The systematics and taxonomy of Eligmodontia have been complicated. The first specimen was acquired by Charles Darwin in 1835 at Bahía Blanca (Argentina), during his five-year journey on HMS Beagle. It was formally described by George R. Waterhouse as Mus elegans in February 1837, just weeks after the formal description of E. typus by Frédéric Cuvier, from a specimen that he had received from Buenos Aires and which was collected six months after Darwin's. The two taxa were later synonymized and represent the same species.

===Systematics===
Eligmodontia belongs to the subfamily Sigmodontinae and the tribe Phyllotini. Eight species of Eligmodontia have been described, three of these containing two subspecies each. In a 1962 revision of the tribe Phyllotini, Philip Hershkovitz synonymized all 10 named forms of Eligmodontia known by then into a single species with two subspecies. The lighter and larger northern populations were known as Eligmodontia typus puerulus, and the darker and smaller southern ones as E. typus typus. For nearly 30 years, Hershkovitz's approach was followed until karyotypes and molecular data became available. Today, five distinct karyotypes have been described, and as many distinct clades have been found.

The following 5 species can be unequivocally recognized:
- Monte Gerbil Mouse or Monte Laucha, Eligmodontia moreni
- Andean Gerbil Mouse or Altiplano Laucha, Eligmodontia puerulus
- Eligmodontia hirtipes (Thomas, 1902) (recently separated from E. puerulus)
- Morgan's Gerbil Mouse or Western Patagonian Laucha, Eligmodontia morgani
- Eastern Patagonian Laucha, Eligmodontia typus
- Highland Gerbil Mouse, Eligmodontia bolsonensis Mares, Braun, Coyner & van den Bussche, 2008

The case of the newly proposed species E. bolsonensis is quite interesting. Phylogenetically it is part of the same clade as E. typus. Yet there seems to have been reproductive isolation between these two parapatric populations - the population separated as bolsonensis occurs where the range of E. typus extends northwards and upslope into the Andes. And while splitting E. bolsonensis from E. typus would leave the latter non-monophyletic as regards because of incomplete lineage sorting, the two differ weakly but consistently in several molecular and morphological characters.

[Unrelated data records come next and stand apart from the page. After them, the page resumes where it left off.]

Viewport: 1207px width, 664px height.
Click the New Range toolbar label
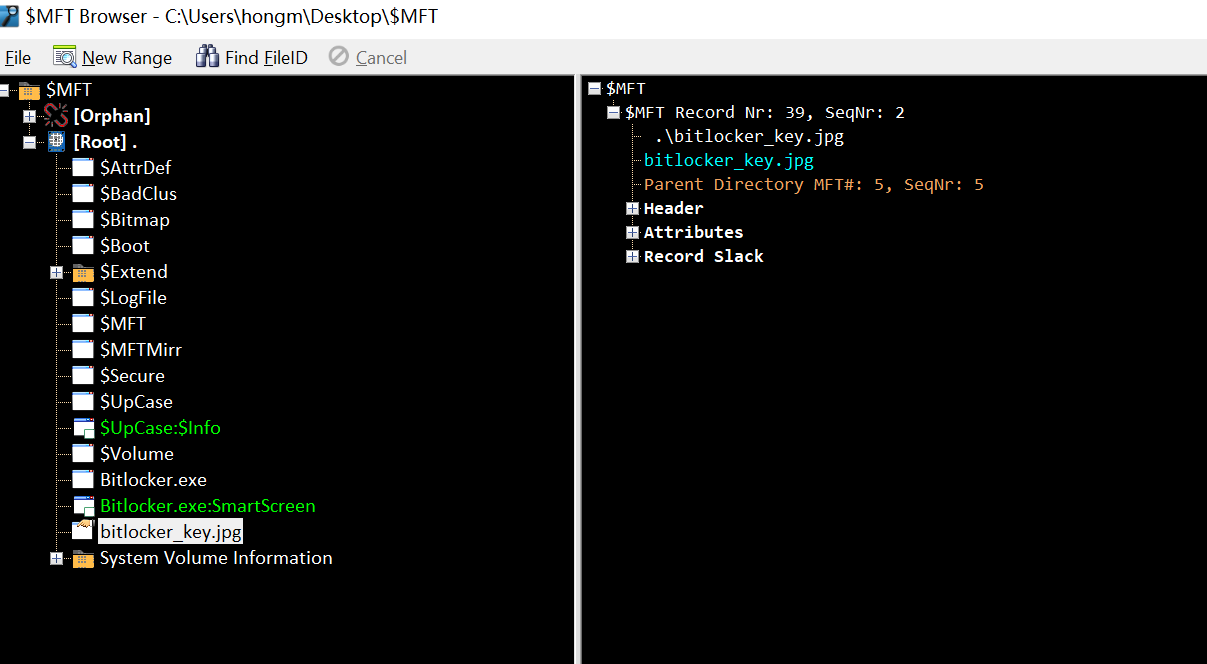(x=127, y=58)
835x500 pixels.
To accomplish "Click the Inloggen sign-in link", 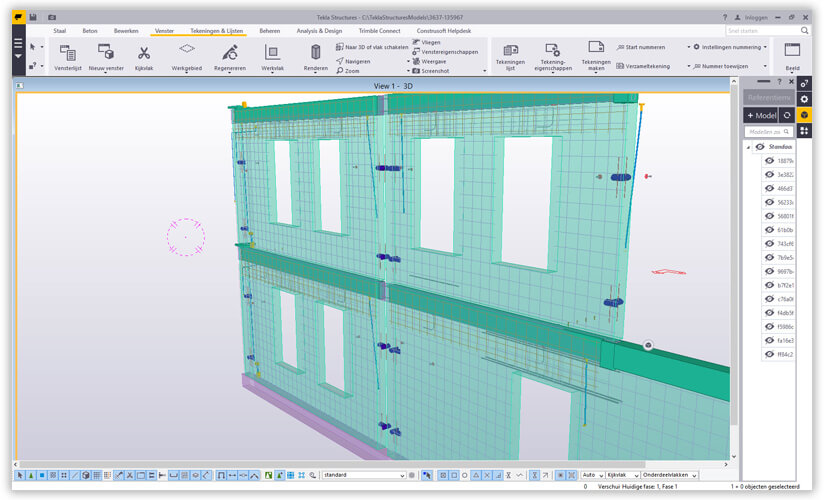I will (757, 18).
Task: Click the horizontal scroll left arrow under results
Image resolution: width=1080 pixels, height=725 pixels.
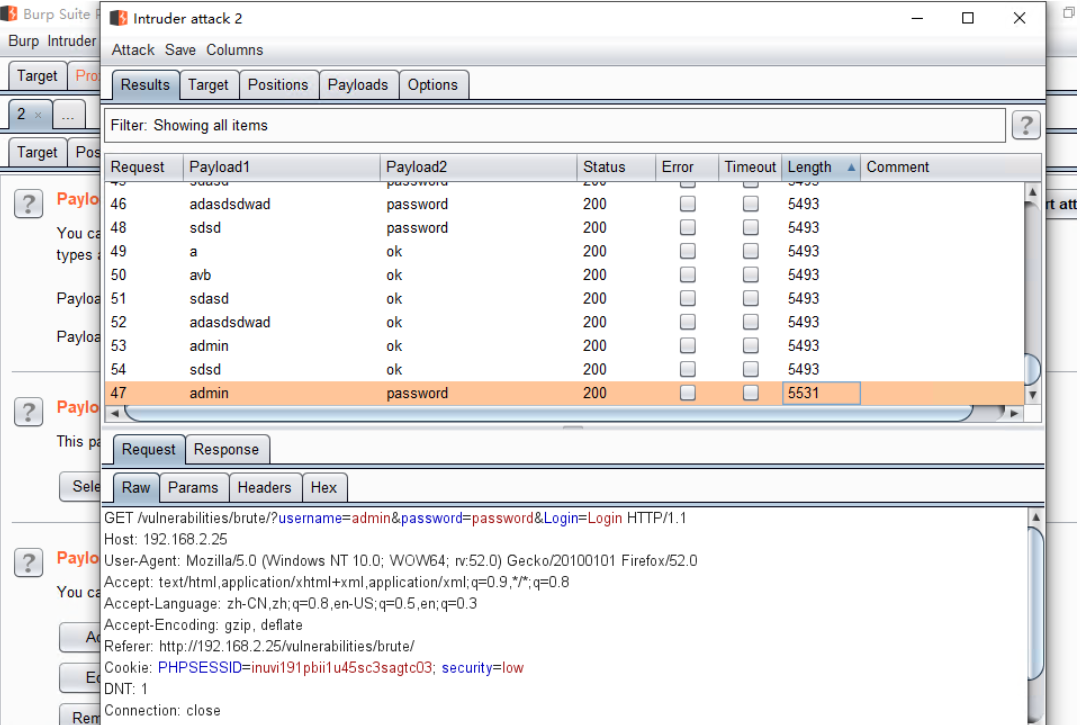Action: click(x=113, y=413)
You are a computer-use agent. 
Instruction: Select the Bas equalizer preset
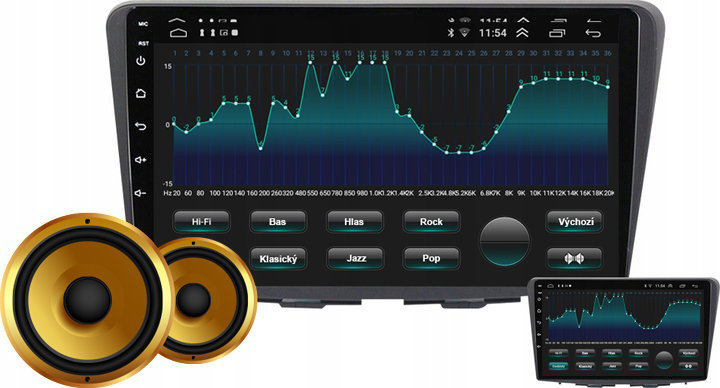[278, 221]
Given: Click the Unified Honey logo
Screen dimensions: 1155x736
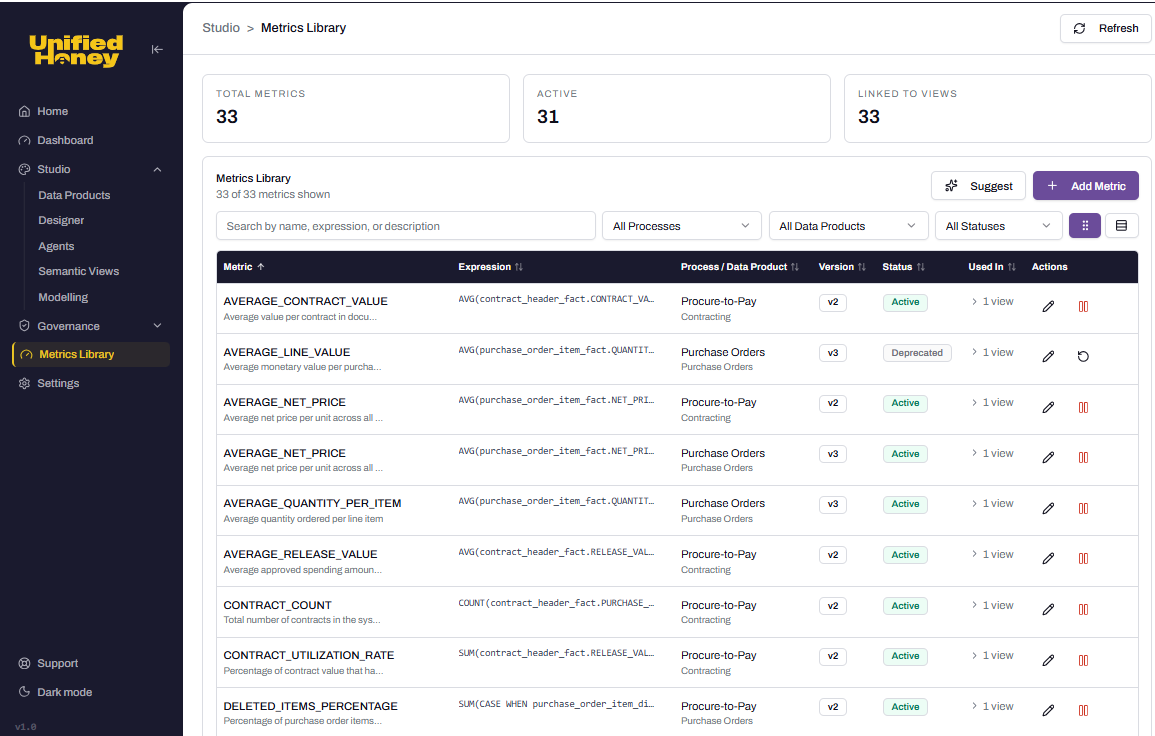Looking at the screenshot, I should pyautogui.click(x=75, y=50).
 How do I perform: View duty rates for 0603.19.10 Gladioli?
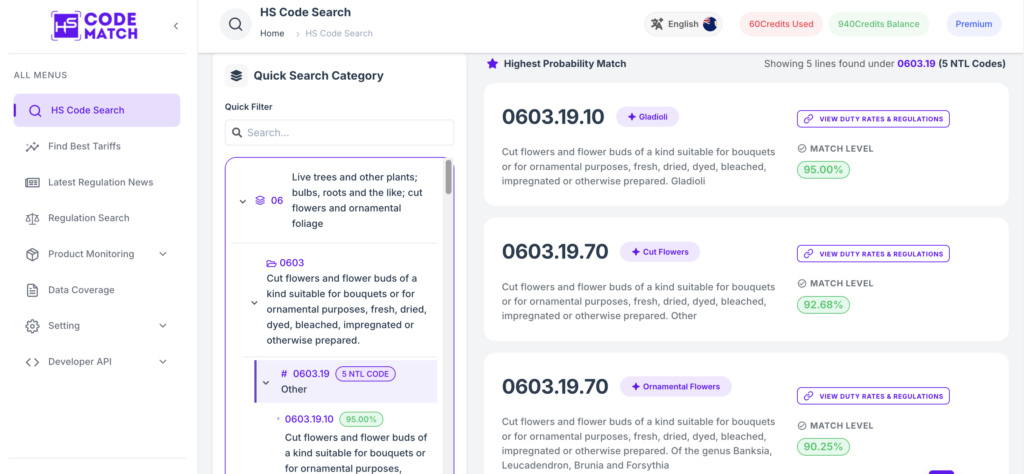[873, 119]
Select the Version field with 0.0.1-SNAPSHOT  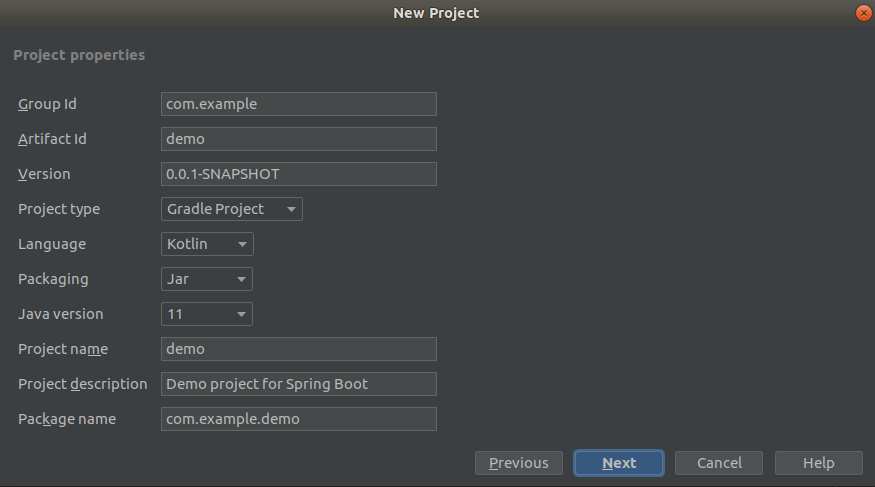pos(298,174)
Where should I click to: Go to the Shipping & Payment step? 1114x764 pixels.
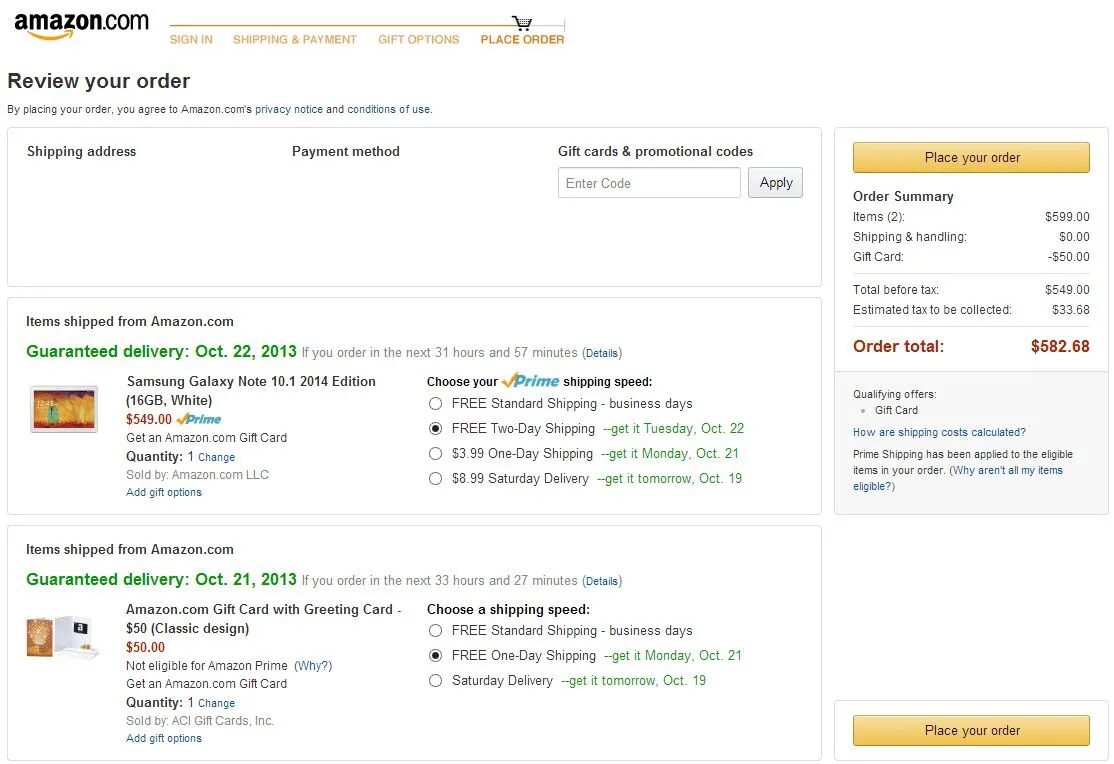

Altogether, this seems to represent a case of ongoing parapatric speciation, with a population of E. typus becoming separated at the northern and upper limit of its range not more than a few 100,000 years ago. Whether they are to be treated as species or subspecies is essentially a matter of what species concept one prefers. Additionally, it appears that the karyotype reported for E. typus originates from the upland population, and that the karyotype of E. typus proper is unknown.

===Evolution===
A crude molecular clock - uncalibrated due to the absence of fossil Eligmodontia - has been applied to this genus. However, it agrees well with the emergence of key geographical features in the region. The data suggests that the genus evolved approximately in the mid-late Miocene (Serravallian-Tortonian), about 13-7 mya (million years ago). Presumably, the original Eligmodontia occurred in the region now inhabited by E. typus. Increasing aridity as a consequence of the beginning Quaternary glaciation combined with the uplift of the Patagonian Andes during the latter Pliocene (late Piacenzian to Gelasian, about 3–1.7 mya) split the population into a lowland and a montane lineage. The latter expanded southwards in the Gelasian, these populations becoming increasingly isolated and eventually became the E. morgani of our time. The same happened somewhat later, at the beginning of the Early Pleistocene (about 2–1.5 mya) at the northern end of the genus' range, with the separating Altiplano population becoming the ancestors of E. hirtipes. Finally, in the Middle Pleistocene local uplifts in the Pampean region separated the ancestors of E. moreni and E. puerulus, and the lowlands population, isolated form its relatives since more than one million years, began also expanding into the uplands, yielding E. (t.) bolsonensis which currently well on its way to become another highly distinct species.